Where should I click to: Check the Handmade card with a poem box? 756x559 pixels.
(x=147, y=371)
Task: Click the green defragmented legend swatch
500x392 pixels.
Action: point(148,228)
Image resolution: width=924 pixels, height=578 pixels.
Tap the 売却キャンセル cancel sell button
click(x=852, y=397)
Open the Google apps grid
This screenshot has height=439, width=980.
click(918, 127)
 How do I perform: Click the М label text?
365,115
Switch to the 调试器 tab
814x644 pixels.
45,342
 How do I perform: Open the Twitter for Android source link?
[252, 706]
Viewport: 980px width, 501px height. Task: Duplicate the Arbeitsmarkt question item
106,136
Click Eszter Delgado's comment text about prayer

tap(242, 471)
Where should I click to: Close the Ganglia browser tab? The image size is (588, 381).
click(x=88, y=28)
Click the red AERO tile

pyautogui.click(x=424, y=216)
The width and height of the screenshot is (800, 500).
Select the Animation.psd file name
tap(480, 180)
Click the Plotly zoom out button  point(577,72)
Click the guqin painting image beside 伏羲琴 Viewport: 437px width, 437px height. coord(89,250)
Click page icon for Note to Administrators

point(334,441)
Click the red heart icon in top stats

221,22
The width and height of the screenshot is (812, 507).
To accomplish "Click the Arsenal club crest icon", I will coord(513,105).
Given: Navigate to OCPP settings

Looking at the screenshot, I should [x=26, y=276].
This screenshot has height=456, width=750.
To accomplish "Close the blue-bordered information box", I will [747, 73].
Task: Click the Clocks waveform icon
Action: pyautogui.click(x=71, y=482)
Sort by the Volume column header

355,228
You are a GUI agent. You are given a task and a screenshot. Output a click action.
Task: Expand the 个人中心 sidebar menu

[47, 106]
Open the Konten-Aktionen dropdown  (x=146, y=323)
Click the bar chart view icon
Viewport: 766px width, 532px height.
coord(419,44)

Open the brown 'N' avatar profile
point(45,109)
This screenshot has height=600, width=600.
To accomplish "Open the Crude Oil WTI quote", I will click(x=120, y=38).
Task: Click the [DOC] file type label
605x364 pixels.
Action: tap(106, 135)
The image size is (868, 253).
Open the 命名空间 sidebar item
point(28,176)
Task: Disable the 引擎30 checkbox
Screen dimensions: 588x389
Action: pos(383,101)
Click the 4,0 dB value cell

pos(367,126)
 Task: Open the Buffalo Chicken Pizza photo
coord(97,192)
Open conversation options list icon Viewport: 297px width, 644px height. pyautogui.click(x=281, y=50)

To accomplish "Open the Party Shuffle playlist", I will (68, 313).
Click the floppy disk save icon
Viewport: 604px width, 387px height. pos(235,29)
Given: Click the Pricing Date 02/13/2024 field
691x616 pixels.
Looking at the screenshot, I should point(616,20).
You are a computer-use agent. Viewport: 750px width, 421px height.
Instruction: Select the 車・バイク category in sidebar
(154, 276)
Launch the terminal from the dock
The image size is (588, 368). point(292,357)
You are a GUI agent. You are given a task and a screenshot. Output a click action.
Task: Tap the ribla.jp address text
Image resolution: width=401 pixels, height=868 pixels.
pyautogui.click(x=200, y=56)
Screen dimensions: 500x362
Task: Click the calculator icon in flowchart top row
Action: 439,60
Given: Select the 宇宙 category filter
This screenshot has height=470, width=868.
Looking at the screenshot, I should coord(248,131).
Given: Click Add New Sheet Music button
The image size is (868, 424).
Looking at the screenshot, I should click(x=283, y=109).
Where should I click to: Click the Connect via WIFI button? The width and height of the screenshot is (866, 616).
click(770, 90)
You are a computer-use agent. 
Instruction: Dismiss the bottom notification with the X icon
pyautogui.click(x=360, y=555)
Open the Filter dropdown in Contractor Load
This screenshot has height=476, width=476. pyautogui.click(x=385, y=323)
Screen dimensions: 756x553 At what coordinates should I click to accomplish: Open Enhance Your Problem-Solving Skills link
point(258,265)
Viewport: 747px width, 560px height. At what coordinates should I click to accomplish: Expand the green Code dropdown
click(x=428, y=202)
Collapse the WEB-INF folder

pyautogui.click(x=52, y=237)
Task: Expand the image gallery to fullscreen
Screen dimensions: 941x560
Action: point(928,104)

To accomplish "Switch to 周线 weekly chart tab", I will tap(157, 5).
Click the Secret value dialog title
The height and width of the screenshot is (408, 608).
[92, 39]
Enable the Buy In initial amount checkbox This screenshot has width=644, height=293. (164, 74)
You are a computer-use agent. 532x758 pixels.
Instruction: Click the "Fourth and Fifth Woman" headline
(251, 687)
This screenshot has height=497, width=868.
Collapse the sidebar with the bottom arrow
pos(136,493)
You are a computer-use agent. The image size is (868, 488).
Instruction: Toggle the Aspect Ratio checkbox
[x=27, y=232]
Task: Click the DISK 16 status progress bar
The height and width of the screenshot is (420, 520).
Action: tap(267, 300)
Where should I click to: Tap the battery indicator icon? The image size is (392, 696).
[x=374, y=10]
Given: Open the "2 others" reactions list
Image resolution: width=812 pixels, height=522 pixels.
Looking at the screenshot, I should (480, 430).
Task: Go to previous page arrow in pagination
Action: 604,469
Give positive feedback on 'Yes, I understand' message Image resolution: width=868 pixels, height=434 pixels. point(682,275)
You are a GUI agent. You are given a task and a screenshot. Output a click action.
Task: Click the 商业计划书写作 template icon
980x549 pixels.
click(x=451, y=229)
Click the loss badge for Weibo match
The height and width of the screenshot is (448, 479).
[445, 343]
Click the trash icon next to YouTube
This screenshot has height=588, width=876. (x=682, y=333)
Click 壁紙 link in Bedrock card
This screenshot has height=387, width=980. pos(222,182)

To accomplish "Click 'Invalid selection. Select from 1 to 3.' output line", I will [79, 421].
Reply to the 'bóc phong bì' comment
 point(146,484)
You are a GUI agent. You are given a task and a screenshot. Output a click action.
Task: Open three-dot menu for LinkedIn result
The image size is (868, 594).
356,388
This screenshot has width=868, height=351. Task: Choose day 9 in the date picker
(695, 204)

> [Your objective]:
Copy every line above in which the string "Switch" shows up.

> [Exercise answer]:
Switch to the 调试器 tab
To accomplish "Switch to 周线 weekly chart tab", I will tap(157, 5).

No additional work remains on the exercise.